Required work
Print the data once more, exactly as given. Drop the pictures.

Saved data entries
== Segment start ==
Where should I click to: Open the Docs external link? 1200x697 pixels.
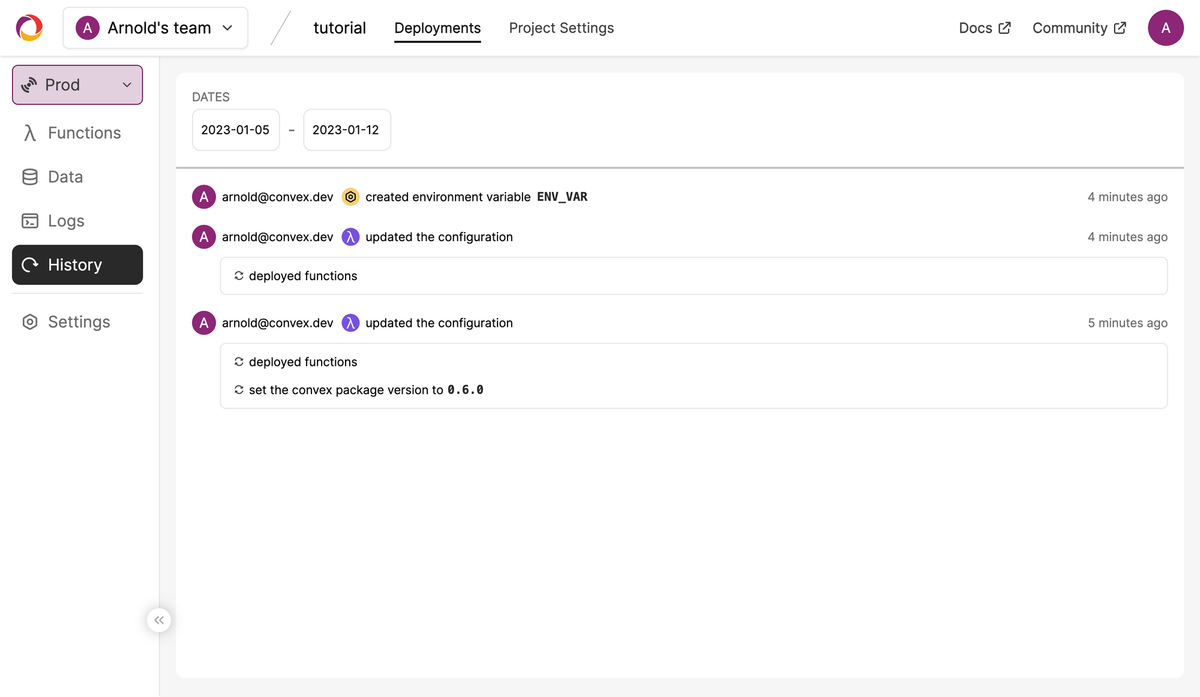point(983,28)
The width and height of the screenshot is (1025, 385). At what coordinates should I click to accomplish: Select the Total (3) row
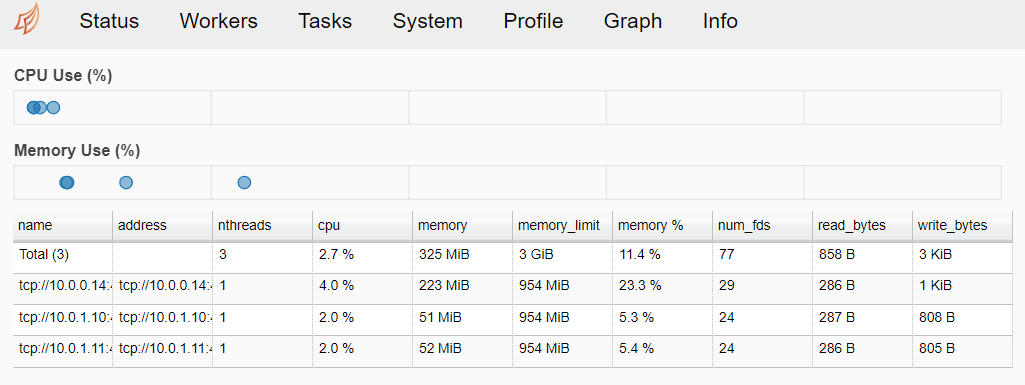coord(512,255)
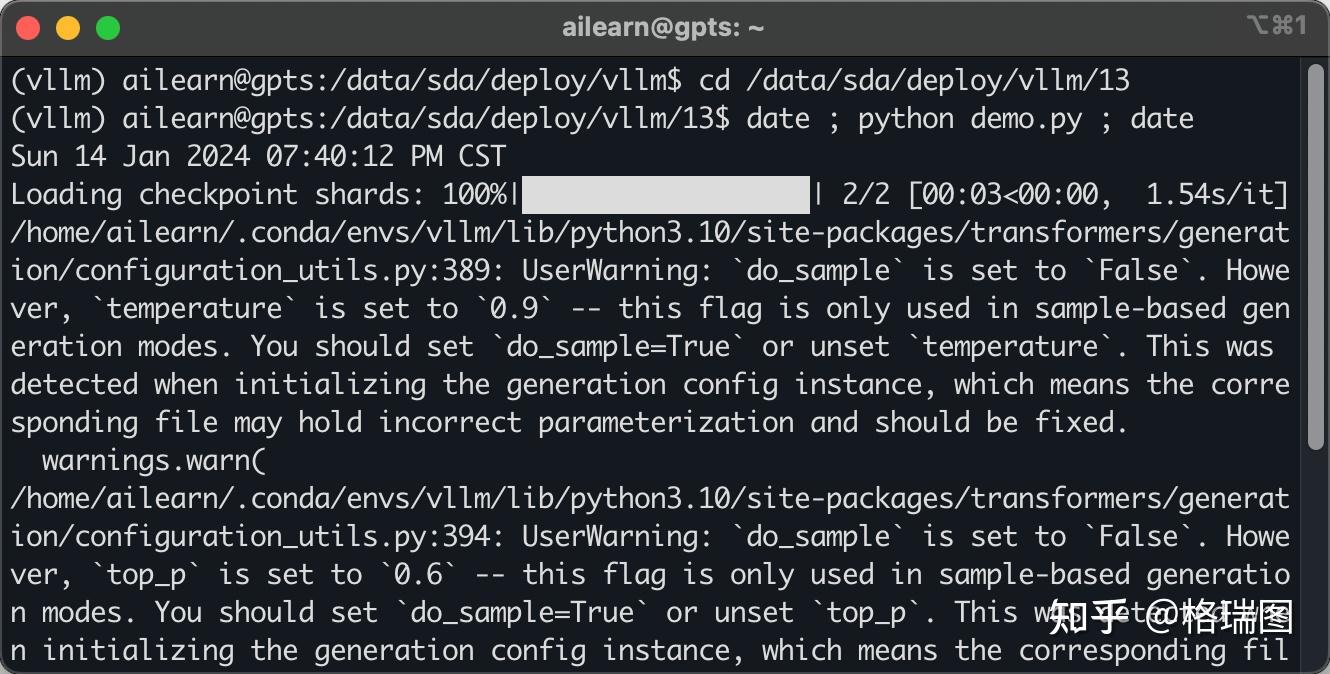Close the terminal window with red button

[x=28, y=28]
== Segment end ==
Solution below
Where should I click to: Open the Docs external link? 1200x697 pixels.
point(983,28)
The width and height of the screenshot is (1025, 385). At what coordinates should I click to accomplish: Select the Total (3) row
coord(512,255)
Close the terminal window with red button

[x=28, y=28]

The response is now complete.